__About this exercise__:
Only the lines from the one that contains "Open the red apples avatar profile" through the end of the entries, both included, should be transcribed, exactly and without pictures.

[Stored items]
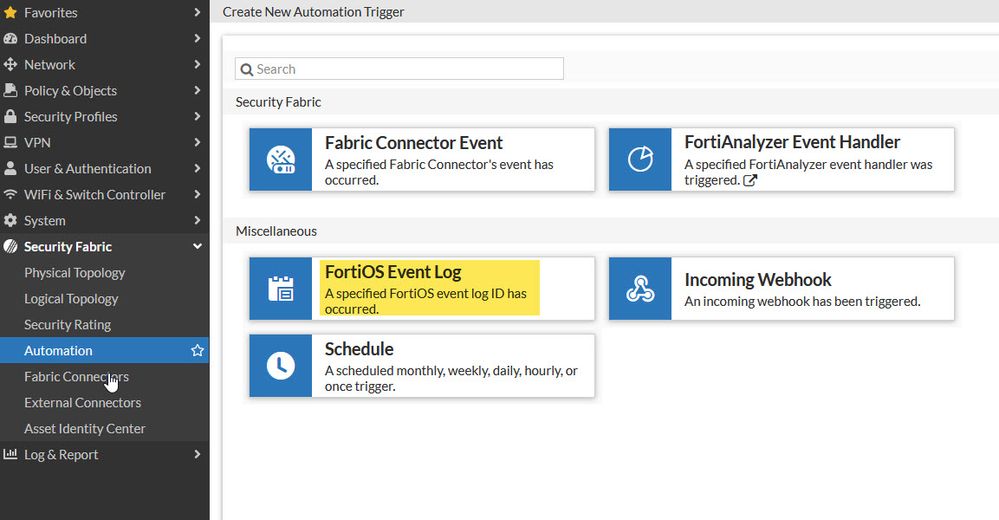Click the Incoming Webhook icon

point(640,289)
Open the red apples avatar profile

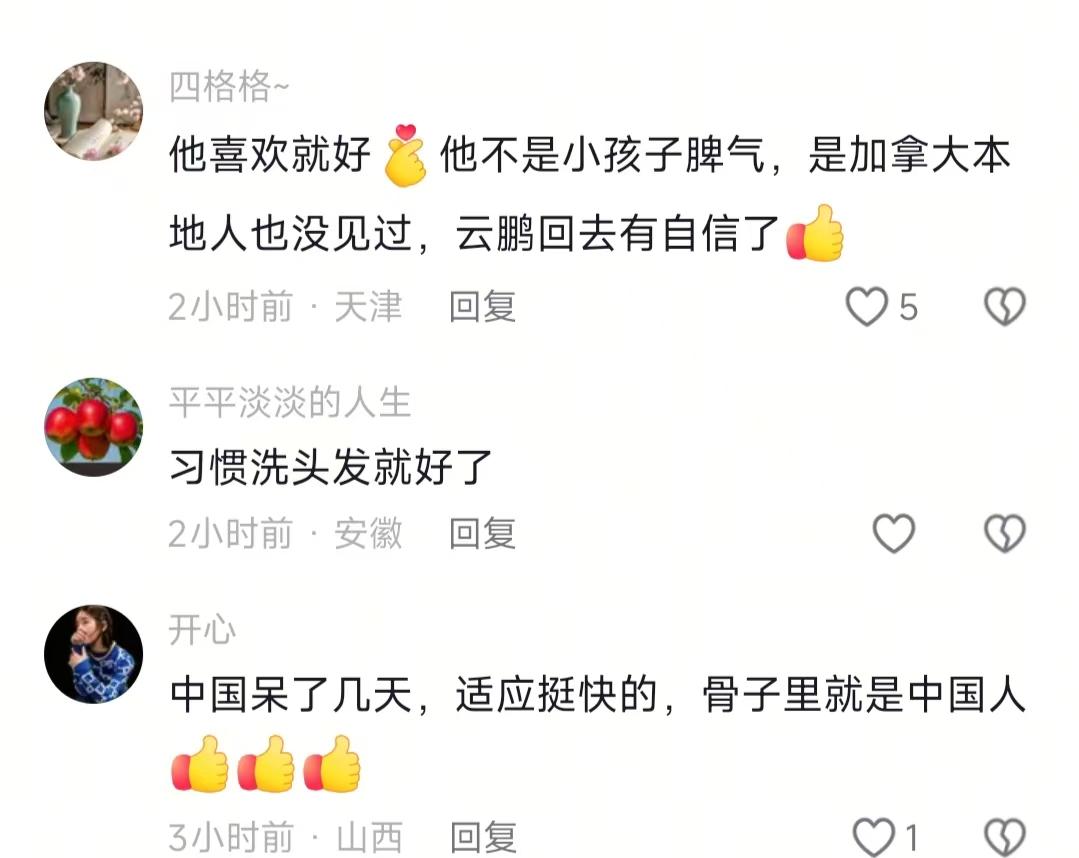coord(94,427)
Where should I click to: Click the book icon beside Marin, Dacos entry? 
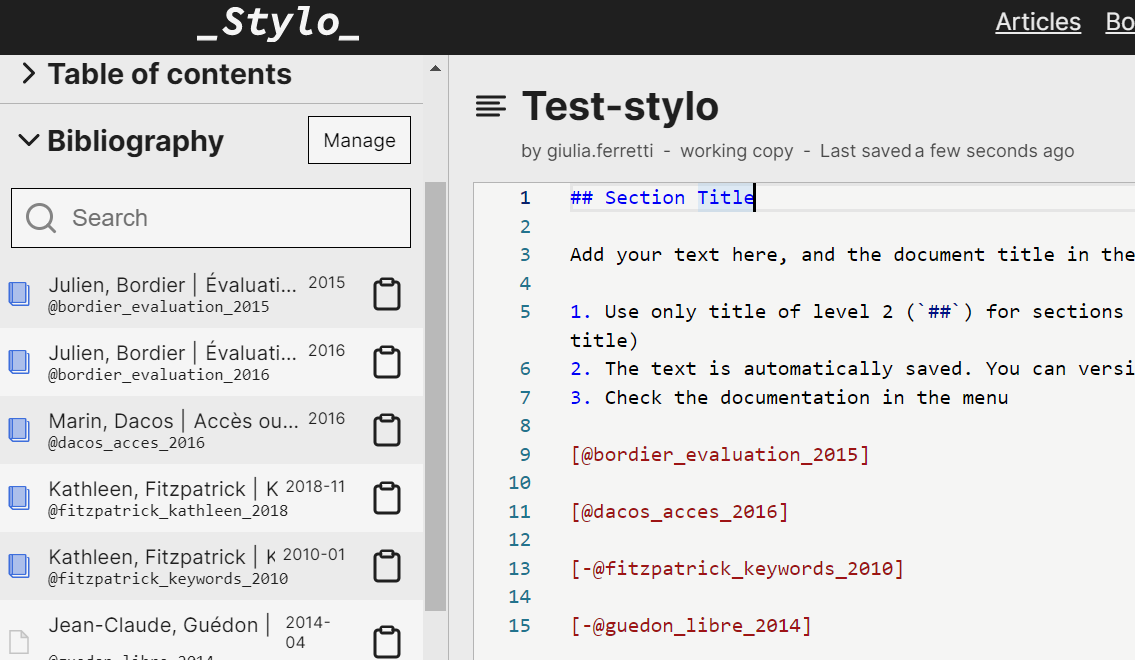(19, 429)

__Result below__:
Open the red apples avatar profile

coord(94,427)
Where should I click to: Click the book icon beside Marin, Dacos entry? 
(19, 429)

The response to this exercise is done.